Tag Archives: Morris Jeppson

Atomic Bomb Airman Dies in Las Vegas

Morris R. Jeppson, a weapons specialist who armed the atomic bomb aboard the Enola Gay as it headed for Hiroshima, died at the age of 87. 

Family members said Jeppson died March 30 at a hospital in Las Vegas after being hospitalized for back pain and a severe headache, The Washington Post reported. 

Jeppson, known as “Dick,” was a 23-year-old Army Air Forces second lieutenant when he flew his first and only combat mission aboard the Enola Gay, which dropped the bomb Aug. 6, 1945 on Hiroshima, resulting in 100,000 deaths and injuries and the Japanese surrender and the end of World War II. 

The bomb had to be armed in flight to prevent accidental detonation during the plane’s takeoff.

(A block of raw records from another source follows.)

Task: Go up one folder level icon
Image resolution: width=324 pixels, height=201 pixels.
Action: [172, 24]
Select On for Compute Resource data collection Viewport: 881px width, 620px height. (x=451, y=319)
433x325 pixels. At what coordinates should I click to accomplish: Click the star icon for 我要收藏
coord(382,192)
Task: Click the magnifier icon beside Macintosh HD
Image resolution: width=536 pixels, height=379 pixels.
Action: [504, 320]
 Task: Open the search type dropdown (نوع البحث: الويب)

Jeppson, the weapons test officer, armed the bomb’s electrical system, pulling out safety plugs and replacing them with firing plugs. His boss, Navy Capt. William S. Parsons, installed the charge that would be fired into the weapon’s uranium core. 

Jeppson would later recall the flash as the bomb exploded. “No joy at that point,” he told Time magazine in 2005. “But it was a job that was done.” 

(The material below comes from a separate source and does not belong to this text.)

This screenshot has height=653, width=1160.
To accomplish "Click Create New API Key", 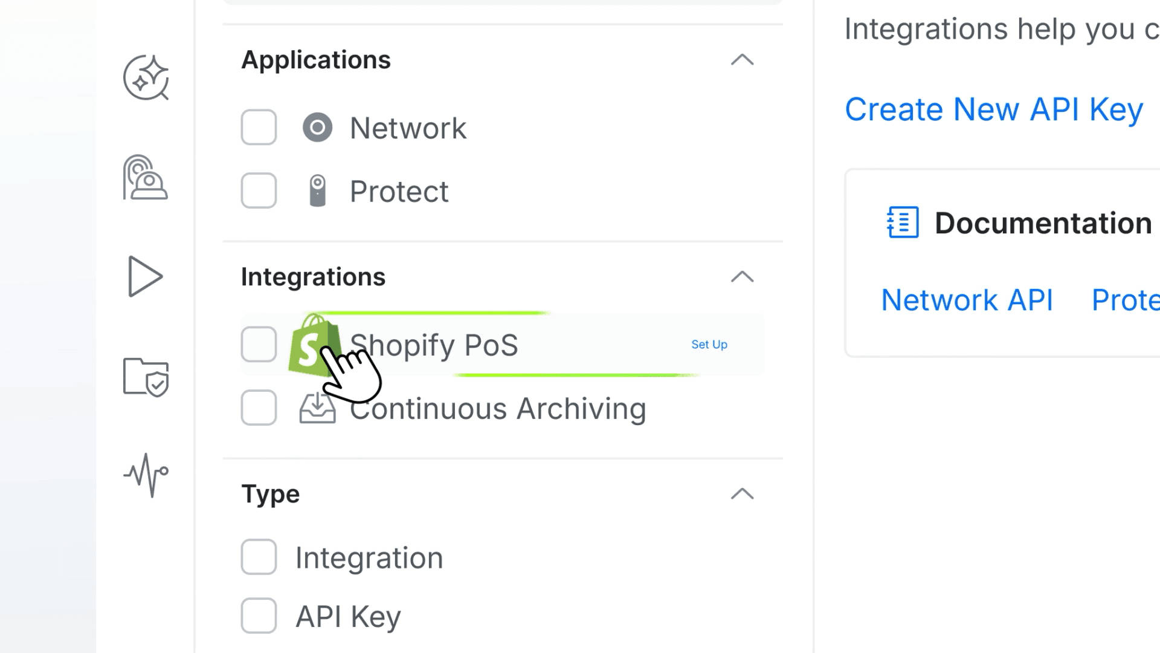I will 994,109.
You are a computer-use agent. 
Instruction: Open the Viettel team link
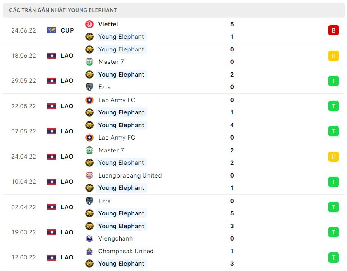[108, 24]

After receiving the Silver Star, Jeppson worked as a civilian in electronics and applied radiation. 

Jeppson was born in Logan, Utah, June 23, 1922, and joined the Army Air Forces, hoping to become a pilot. But after he failed the vision test, the military sent him to electronics and radar training programs at Yale, Harvard and the Massachusetts Institute of Technology. 

Jeppson received a bachelor’s degree in physics at the University of California, Berkeley, and worked for the university’s radiation laboratory and at the Lawrence Livermore National Laboratory. He then founded two companies — one that built linear accelerators and another that made industrial microwave ovens. 

He had lived in California before moving to Las Vegas about 20 years ago.